A PEC da escala 6X1, já aprovada na Câmara dos Deputados e ainda pendente de análise no Senado, provoca um debate intenso entre trabalhadores, governo, empresários e especialistas. Segundo a reportagem do Le Figaro, assinada por Eléonore Hughes, correspondente do jornal no Rio de Janeiro, as praias icônicas da cidade podem em breve receber um fluxo ainda maior de pessoas. A aprovação definitiva do projeto é vista por muitos como um avanço social importante e tema da campanha eleitoral. Atualmente, cerca de 14,8 milhões de brasileiros trabalham seis dias por semana, um ritmo criticado como "desumano".
A nova regra permitiria dois dias de descanso semanal sem redução salarial. O presidente Luiz Inácio Lula da Silva, citado pelo texto, classifica a medida como uma "conquista histórica e civilizatória". Lula, candidato a reeleição em outubro, destaca o impacto na melhoria da qualidade de vida dos brasileiros, especialmente entre trabalhadores mais vulneráveis, em geral jovens, negros ou pardos, com menor nível de escolaridade e salários mais baixos.
Risco de falências?
Por outro lado, o empresariado critica fortemente a proposta, ressalta Le Figaro. A Confederação Nacional da Indústria (CNI) estima que a redução da jornada poderá elevar os custos trabalhistas entre R$ 178 e 267 bilhões por ano, o equivalente a cerca de € 30 a 45 bilhões compara o diário, além de provocar uma possível queda de 0,7% no PIB. Para representantes do setor, como Alexandre Furlan, presidente da CNI, a mudança terá efeitos profundos, e deveria vir acompanhada de ganhos de produtividade e negociações setoriais.
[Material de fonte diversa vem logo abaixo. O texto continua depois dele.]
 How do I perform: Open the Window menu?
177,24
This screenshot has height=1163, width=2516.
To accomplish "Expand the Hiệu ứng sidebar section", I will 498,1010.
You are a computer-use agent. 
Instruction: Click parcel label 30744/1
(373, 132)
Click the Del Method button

Especialistas também apontam desafios. O Ipea calcula um aumento médio de 7,8% no custo do trabalho, mas avalia que a maioria dos setores pode absorver o impacto. Já pequenas empresas, que representam cerca de 99% dos negócios no país e empregam 70% dos trabalhadores formais, são vistas como as mais vulneráveis, com risco maior de dificuldades financeiras ou até falências, segundo economistas.
O jornal entrevistou dois especialistas com opiniões contrárias. Paulo Feldmann, professor de economia da Universidade de São Paulo, diz que no Brasil não existem políticas públicas que favoreçam as pequenas empresas como nos países europeus e o risco de falência é elevado. Carla Beni, professora de economia da Fundação Getulio Vargas, contesta. De acordo com ela, se uma loja que vende bolos, por exemplo, só funciona porque uma pessoa trabalha seis dias por semana e recebe um salário mínimo, há um problema. "A empresa não é rentável e talvez não devesse existir", afirma a pesquisadora, para quem a reforma precisa acontecer.
Após negociações, o texto prevê medidas transitórias, a serem definidas por lei complementar, para reduzir o impacto da reforma sobre as pequenas empresas. Elas visam especificamente as microempresas, cerca de 13 milhões no país, que se beneficiam de um sistema tributário simplificado, mas possuem limite de faturamento. Uma das possibilidades seria permitir que empreguem dois funcionários em vez de apenas um, como determina atualmente a legislação.
Como destaca Le Figaro, a proposta expõe uma divisão clara no Brasil e vai além de uma simples reforma trabalhista, envolvendo questões de desigualdade social, produtividade e estrutura econômica do país.